WaPo on Hunger in North Korea: Change Comes Despite the Regime, Not Through It
The Washington Post certainly has become a better paper now that someone other than Glenn Kessler is covering North Korea.
A year after this excellent report, Blaine Harden follows up to explain how in North Korea, change comes to North Korea from the bottom up, despite the regime’s best efforts, through the desperation of starving people unwilling to accept their expendable status, rather than because the regime is receptive to reform or openness. Change is coming to North Korea, but not because we aid and empower the regime; instead, it comes because the regime’s control is too decrepit and eroded to prevent change from happening. This is a must-read, but I will give you a few quotes to get you started:
The “eating problem,” as it is often called in North Korea, has eroded Kim’s authority, damaged a decade of improved relations between the two Koreas and stunted the bodies and minds of millions of North Koreans. Teenage boys fleeing the North in the past decade are on average five inches shorter and weigh 25 pounds less than boys growing up in the South, according to measurements taken at a settlement center for defectors in South Korea.

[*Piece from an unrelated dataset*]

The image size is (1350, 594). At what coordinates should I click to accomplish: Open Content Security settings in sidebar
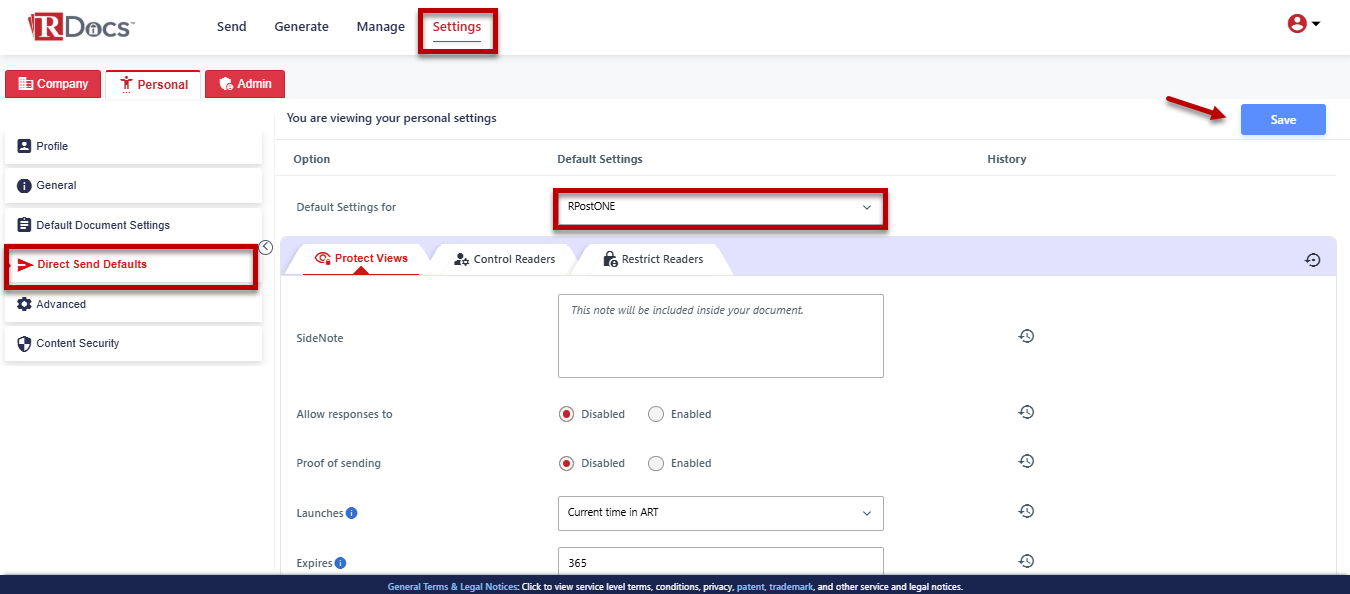click(77, 343)
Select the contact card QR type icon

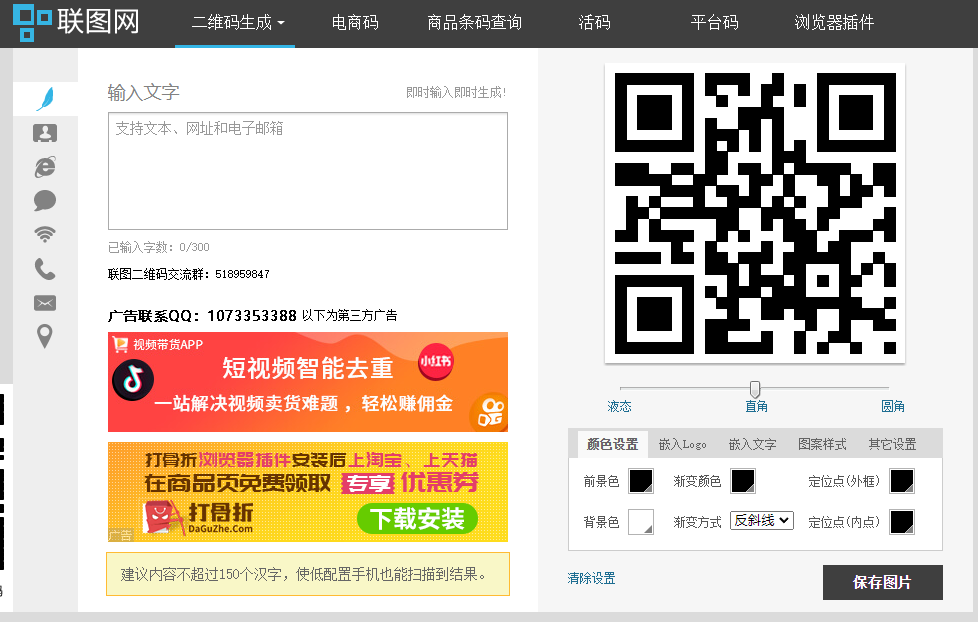pyautogui.click(x=45, y=133)
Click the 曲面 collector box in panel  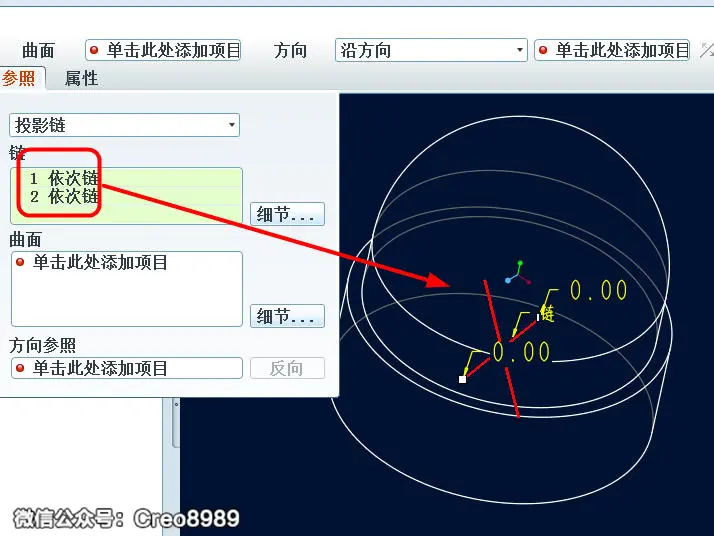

Mental retardation caused by malnutrition will disqualify about a quarter of potential military conscripts in North Korea, according to a December report by the National Intelligence Council, a research institution that is part of the U.S. intelligence community. The report said hunger-caused intellectual disabilities among the young are likely to cripple economic growth, even if the country opens to the outside world or unites with the South.
“Baby homes, children homes and boarding schools seem to be in a dire state,” one aid worker wrote in a diary last year after touring government institutions for children in a northern province. “Access to food is limited, and children are both socially and physiologically vulnerable.”
[….]
Kim is also struggling — and by many accounts failing — to contain an outbreak of capitalism and profiteering that food shortages and food aid have helped spread. Since famine killed perhaps a million North Koreans in the mid-1990s, a sprawling, unruly and often corrupt network of private markets has replaced the government as the prime distributor of food.
“People on the outside don’t realize it, but North Korea right now is in a drastic state of change,” said Jiro Ishimaru, who edits Rimjingang, a journal of reports, photos and videos smuggled out of North Korea by anonymous eyewitnesses. [Washington Post, Blaine Harden]
Today, aid groups estimate that half the calories consumed come from private markets, which the government has repeatedly tried and failed to shut down. Eighty percent of families now depend on markets for their survival.
Four nutrition surveys conducted between 1998 and 2004 by the government, UNICEF and the World Food Program found that wasting, a symptom of severe malnutrition, was three to four times more prevalent in remote provinces than in Pyongyang. Judging from a U.N. food assessment last fall, that pattern persists. Since the 1950s, the government has classified citizens based on its assessment of their political reliability and sent those it deemed untrustworthy to remote corners of the country.
Although North Korea is often called the last bastion of Stalinism, it is better understood as a quasi-feudal police state where bloodlines dictate access to the best schools, jobs and food.
In other words, people starve in North Korea because the regime selects them for starvation. There are three main mechanisms by which this happens: first, people are allocated a lower priority in food rationing because of their background; second, entire regions may be allocated less food because those regions are disfavored (see, e.g., this graphic accompanying Harden’s report); and third, people in state institutions (orphans, detainees and prisoners, the elderly) are allocated insufficient food to survive while the state squanders the state’s assets on, say, 20 new long-range missiles in just one year.
Yet in recent years, even the soldiers themselves are taking a lower priority than the production of weapons of terror:
Service in the military was for decades a way for children from the least-favored bloodlines to escape hunger. But in recent years, food shortages have also affected low-ranking soldiers, said Kwon Tae-jin, a frequent visitor to the North and director of North Korea agriculture studies at the Seoul-based Korea Rural Economic Institute, which is funded by South Korea.
During a severe pre-harvest food shortage last summer, many soldiers received only two meals a day, were visibly malnourished and scavenged for food by stealing crops from state farms, he said. Troops in the city of Kangdong, about 18 miles east of Pyongyang, were ordered to stop training to conserve energy, according to a photographer who smuggled out photos of emaciated soldiers.
“The military was popular for kids so they wouldn’t starve,” Kwon said. “Now they feel it is better to make money in the market.”
This may turn out to be the regime’s fatal mistake.
Harden, along with the L.A. Times’s Barbara Demick, is one of the few journalists who understands how North Korea’s regime uses food as a weapon. The logical extension of this system is that the regime will let us feed only as many people as it must, in order to keep its power structure fed.